Saved data entries:
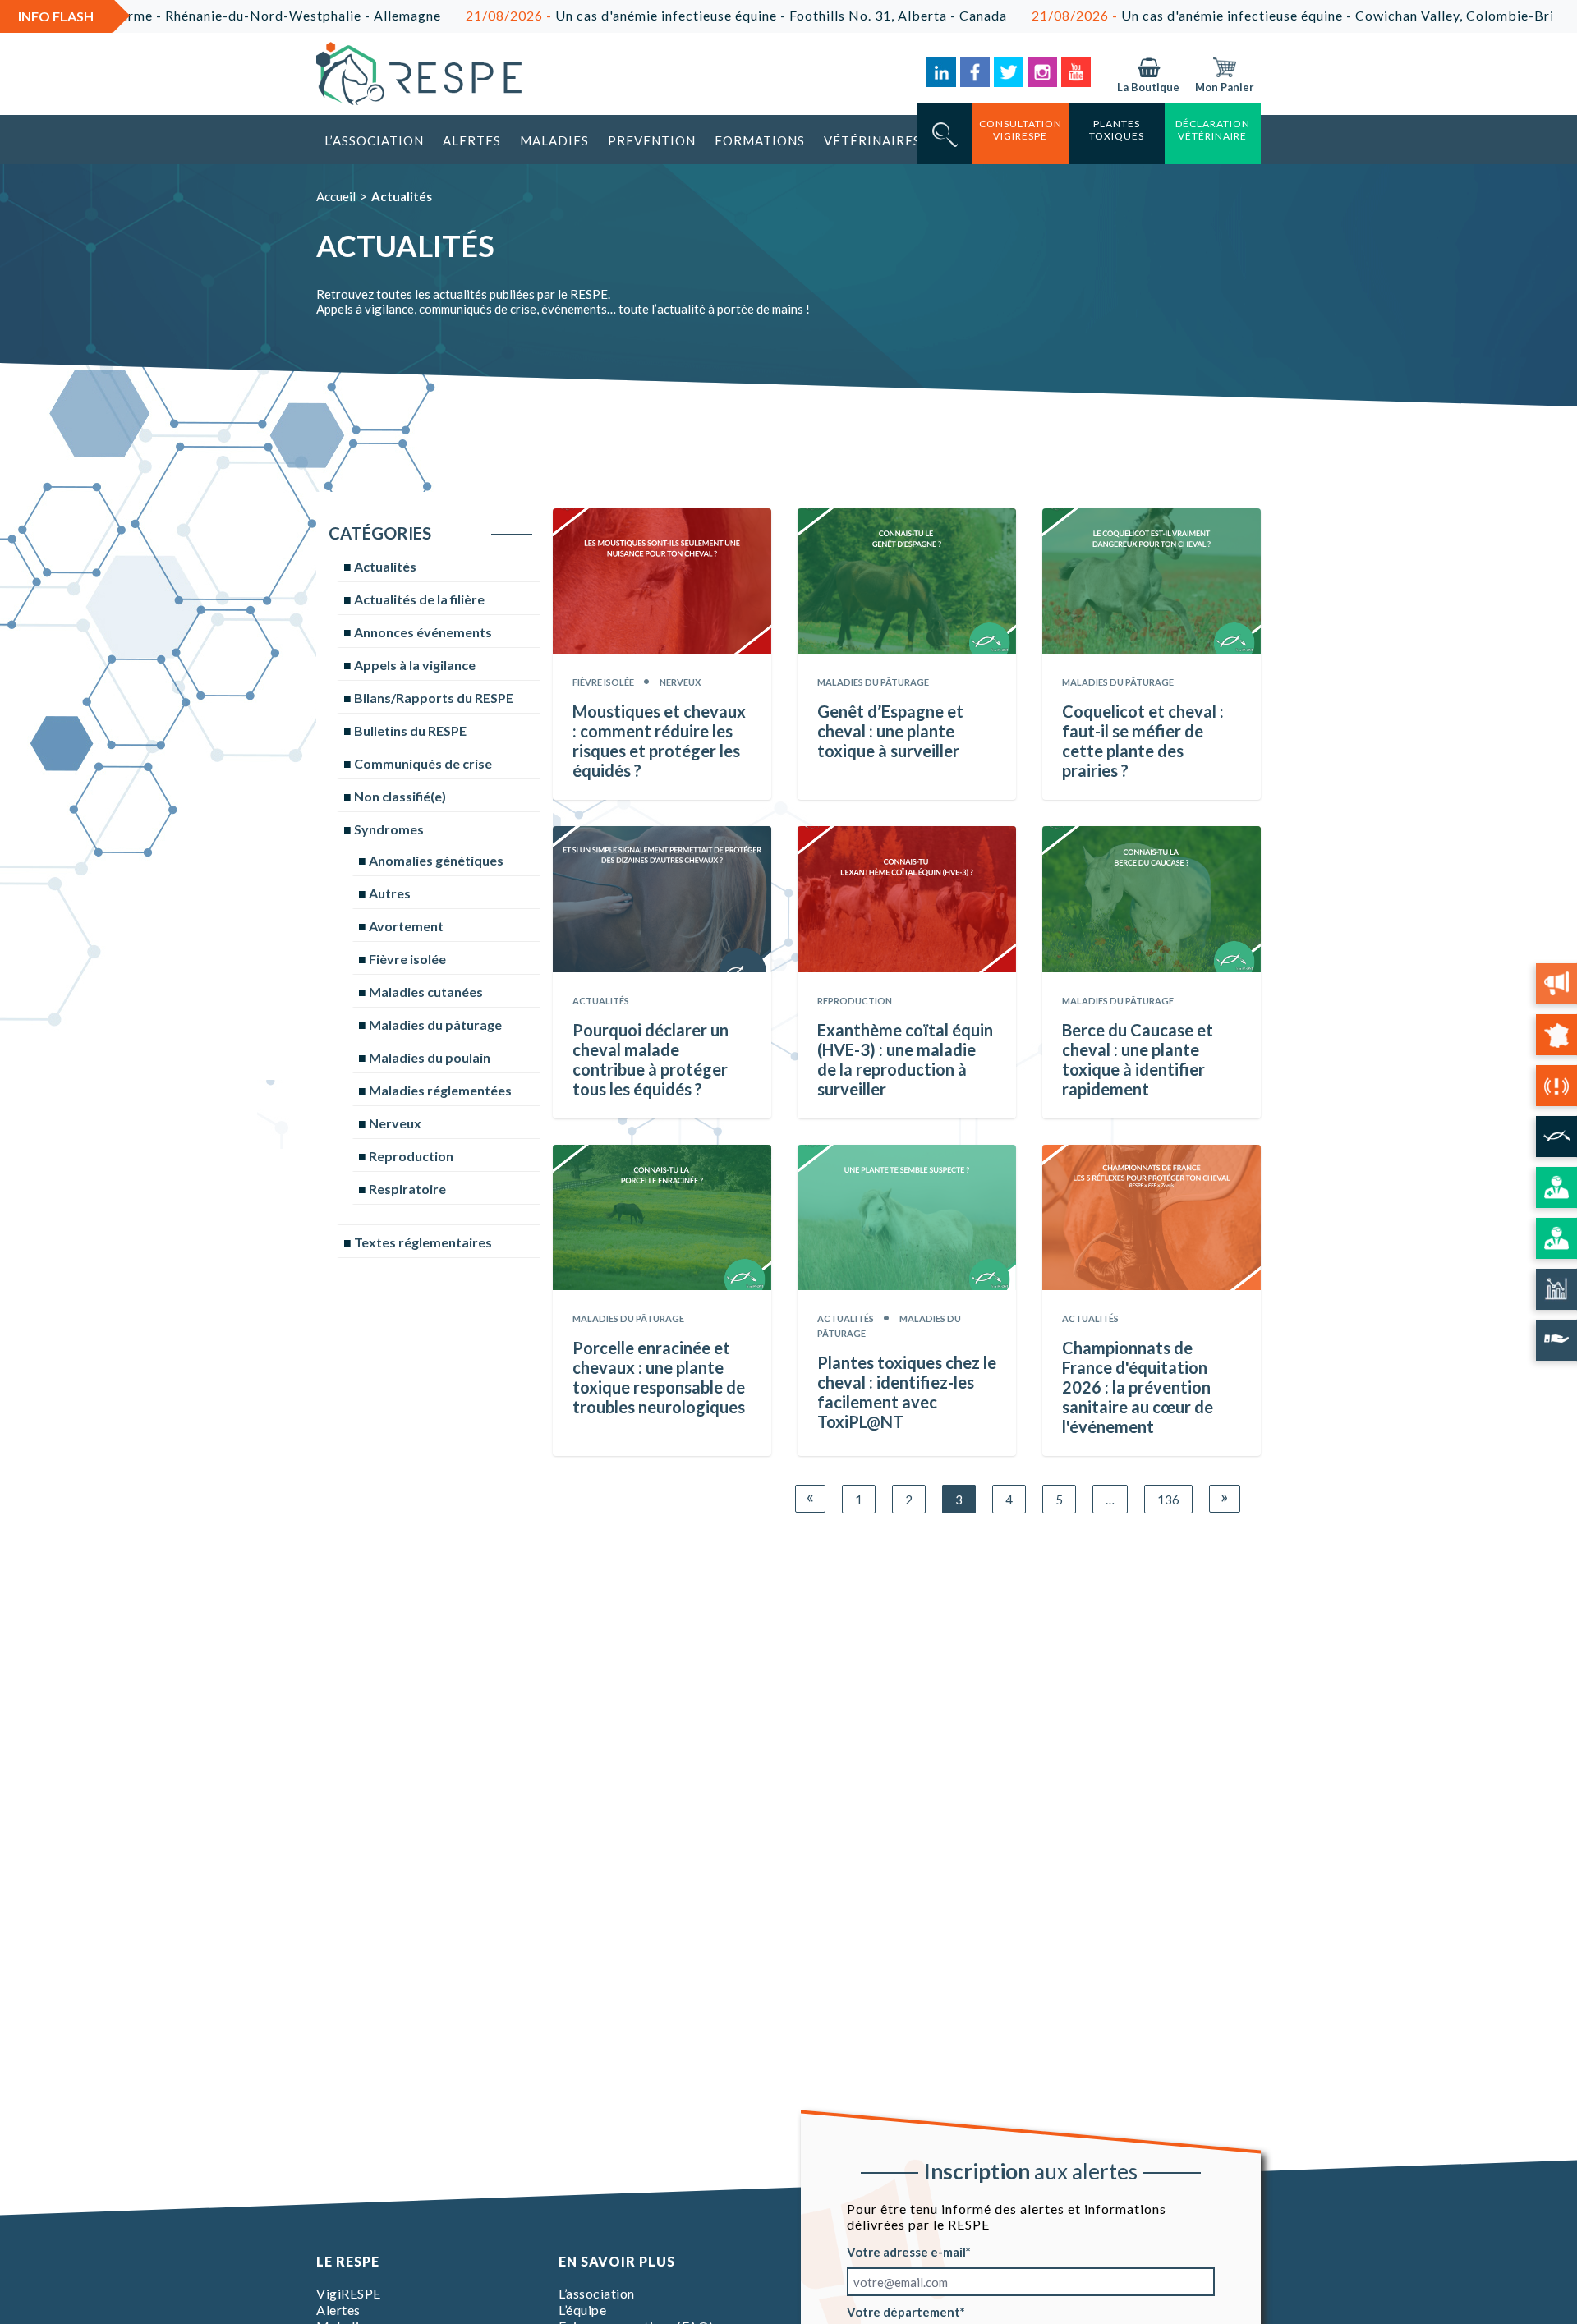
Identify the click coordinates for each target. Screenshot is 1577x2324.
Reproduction (411, 1156)
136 (1168, 1499)
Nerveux (395, 1123)
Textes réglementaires (423, 1242)
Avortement (406, 926)
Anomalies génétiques (436, 860)
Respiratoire (407, 1188)
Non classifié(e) (400, 796)
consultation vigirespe (1020, 129)
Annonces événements (423, 632)
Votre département (903, 2311)
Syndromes (389, 829)
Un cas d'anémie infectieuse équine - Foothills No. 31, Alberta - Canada (643, 15)
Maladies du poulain (429, 1057)
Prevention (652, 140)
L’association (374, 140)
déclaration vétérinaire (1212, 129)
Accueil (336, 196)
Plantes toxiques (1116, 129)
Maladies (554, 140)
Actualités (385, 566)
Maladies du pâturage (435, 1024)
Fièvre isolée (407, 959)
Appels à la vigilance (415, 665)
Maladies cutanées (426, 991)
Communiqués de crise (423, 763)
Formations (760, 140)
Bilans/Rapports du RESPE (433, 697)
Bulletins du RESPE (410, 730)
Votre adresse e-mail (906, 2251)
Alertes (472, 140)
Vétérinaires (872, 140)
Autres (390, 893)
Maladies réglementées (440, 1090)
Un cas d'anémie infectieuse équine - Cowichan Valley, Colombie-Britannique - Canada (1257, 15)
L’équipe (582, 2309)
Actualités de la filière (419, 599)
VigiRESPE (348, 2293)
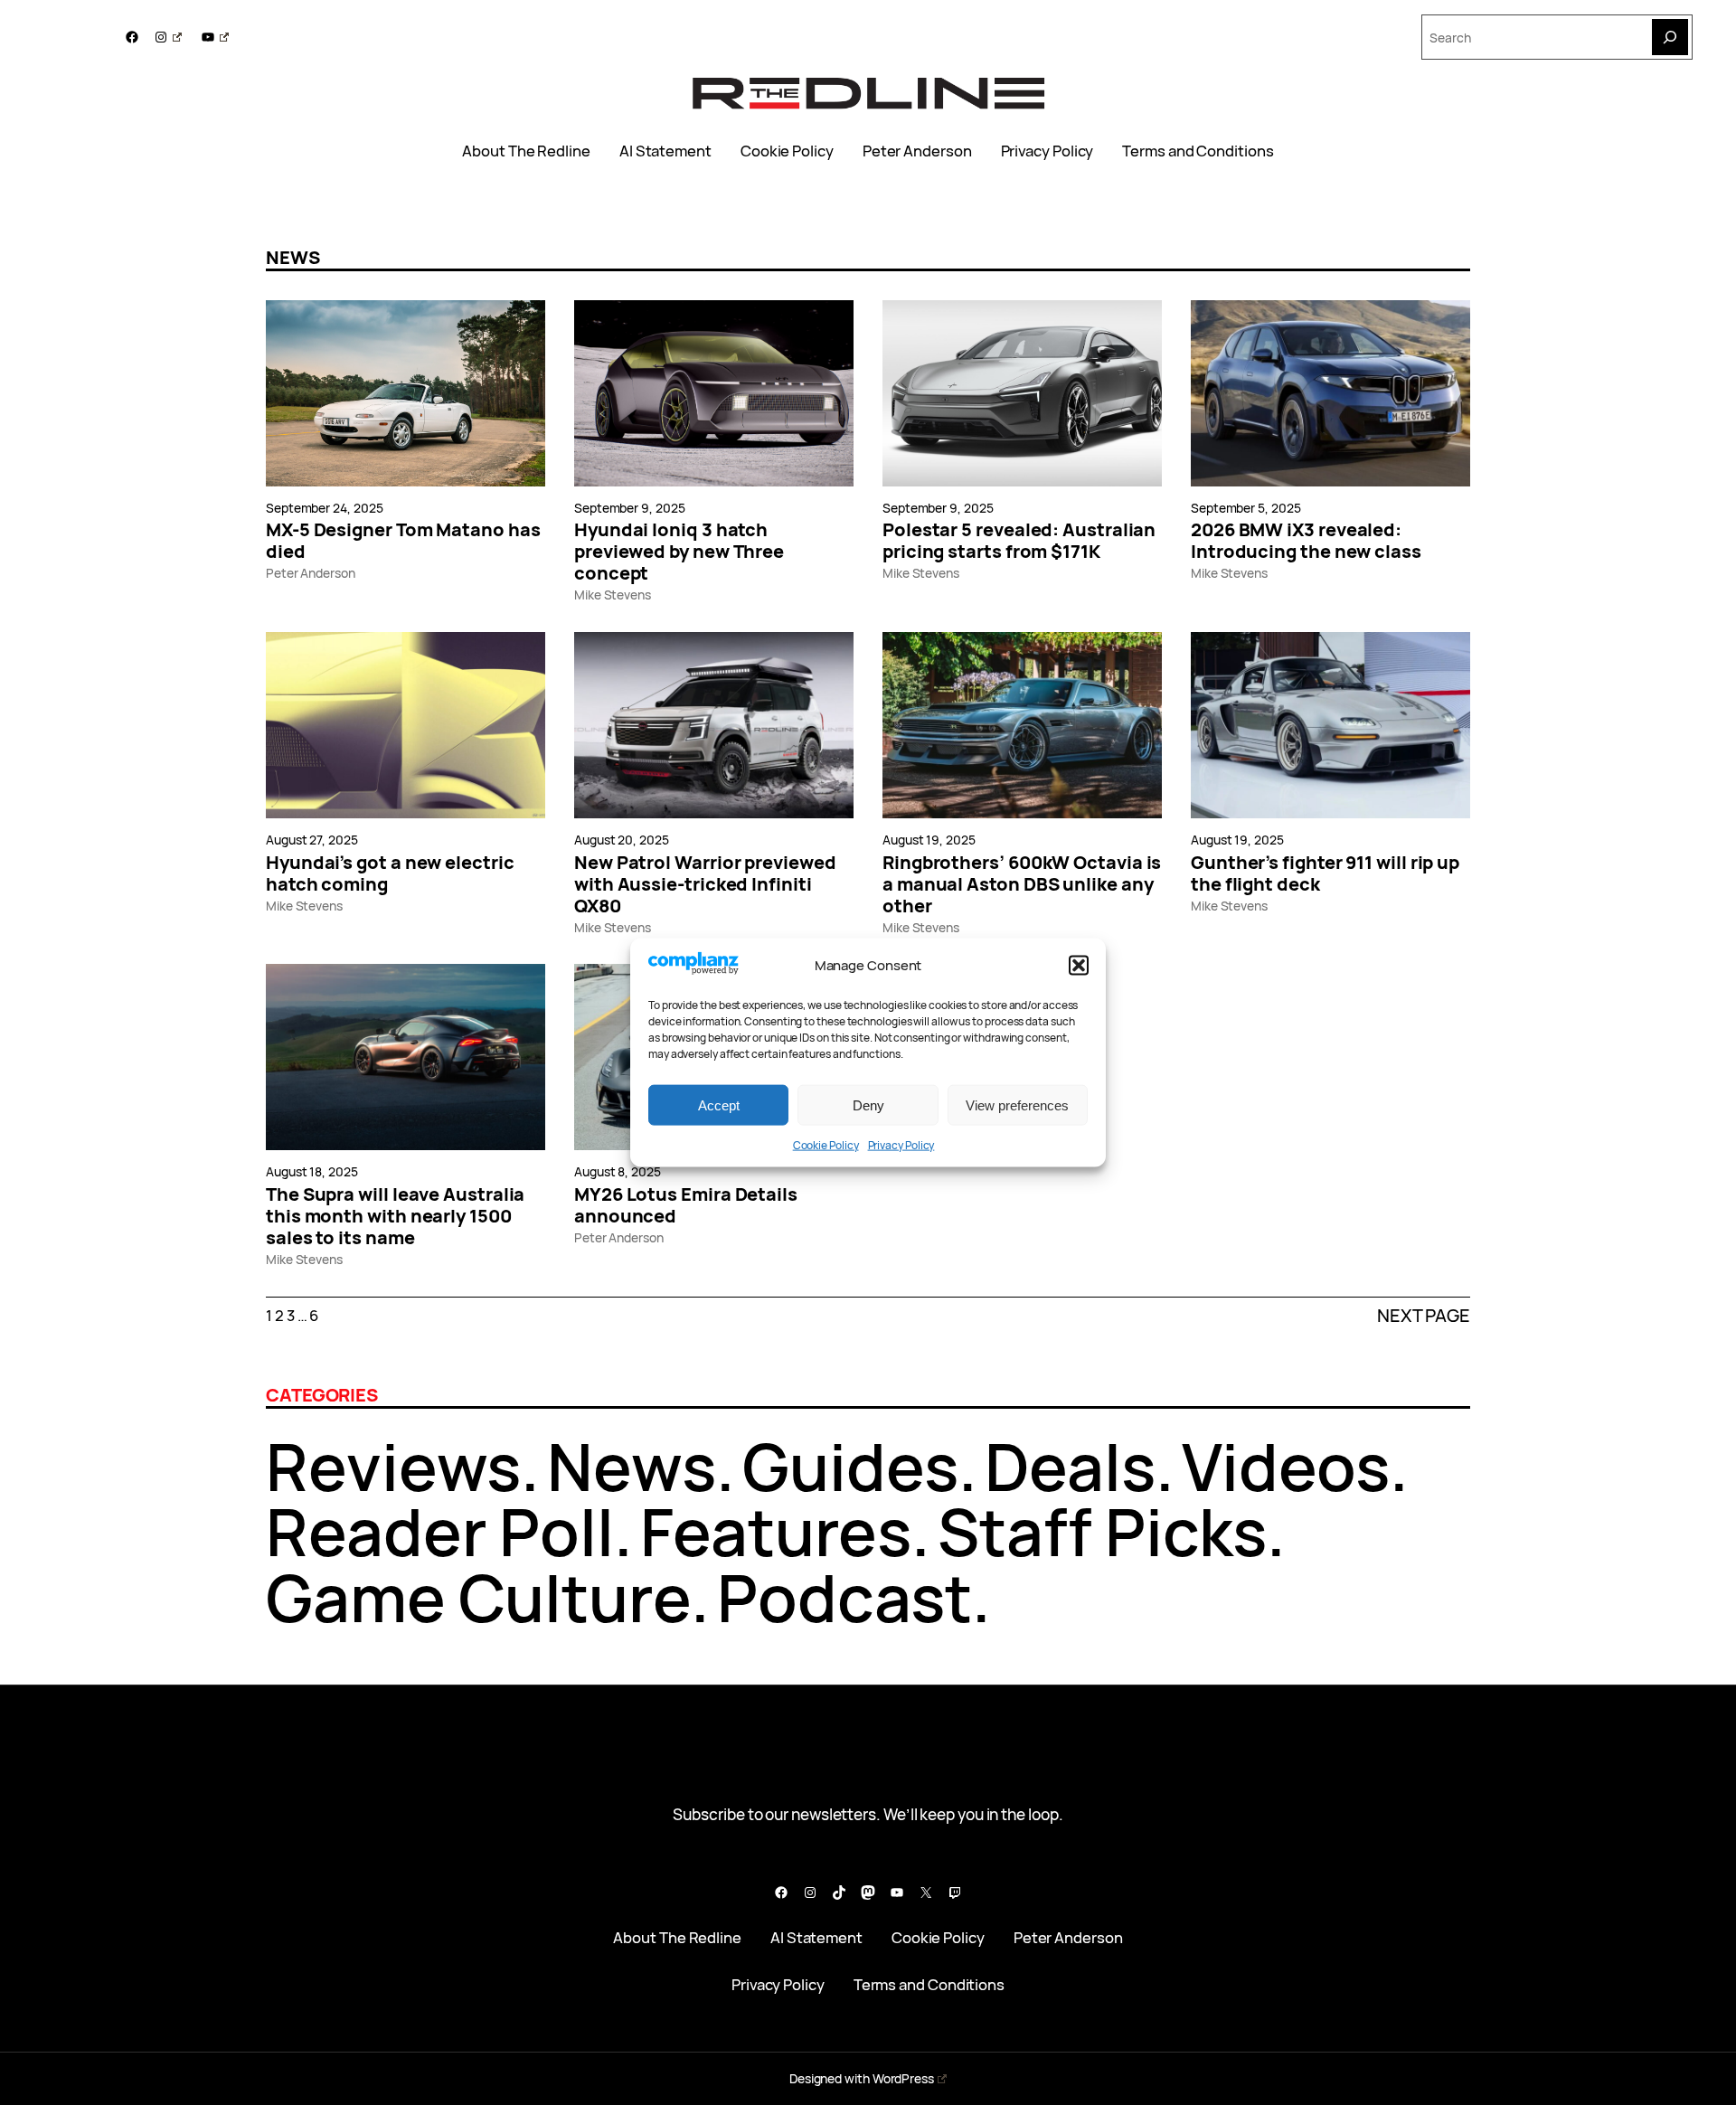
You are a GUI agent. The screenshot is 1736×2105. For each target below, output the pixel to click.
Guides (850, 1466)
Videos (1286, 1466)
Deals (1070, 1466)
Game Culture (478, 1597)
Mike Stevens (612, 594)
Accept (719, 1104)
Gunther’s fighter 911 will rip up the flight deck (1325, 873)
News (631, 1466)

### [Task brief]
Reproduce the records above from their first line to the line bearing "Votre adresse e-mail (906, 2251)", both ends included, leaving every picture out.

### [Response box]
Identify the click coordinates for each target. Screenshot is 1577x2324.
Reproduction (411, 1156)
136 (1168, 1499)
Nerveux (395, 1123)
Textes réglementaires (423, 1242)
Avortement (406, 926)
Anomalies génétiques (436, 860)
Respiratoire (407, 1188)
Non classifié(e) (400, 796)
consultation vigirespe (1020, 129)
Annonces événements (423, 632)
Votre département (903, 2311)
Syndromes (389, 829)
Un cas d'anémie infectieuse équine - Foothills No. 31, Alberta - Canada (643, 15)
Maladies du poulain (429, 1057)
Prevention (652, 140)
L’association (374, 140)
déclaration vétérinaire (1212, 129)
Accueil (336, 196)
Plantes toxiques (1116, 129)
Maladies (554, 140)
Actualités (385, 566)
Maladies du pâturage (435, 1024)
Fièvre isolée (407, 959)
Appels à la vigilance (415, 665)
Maladies cutanées (426, 991)
Communiqués de crise (423, 763)
Formations (760, 140)
Bilans/Rapports du RESPE (433, 697)
Bulletins du RESPE (410, 730)
Votre adresse e-mail (906, 2251)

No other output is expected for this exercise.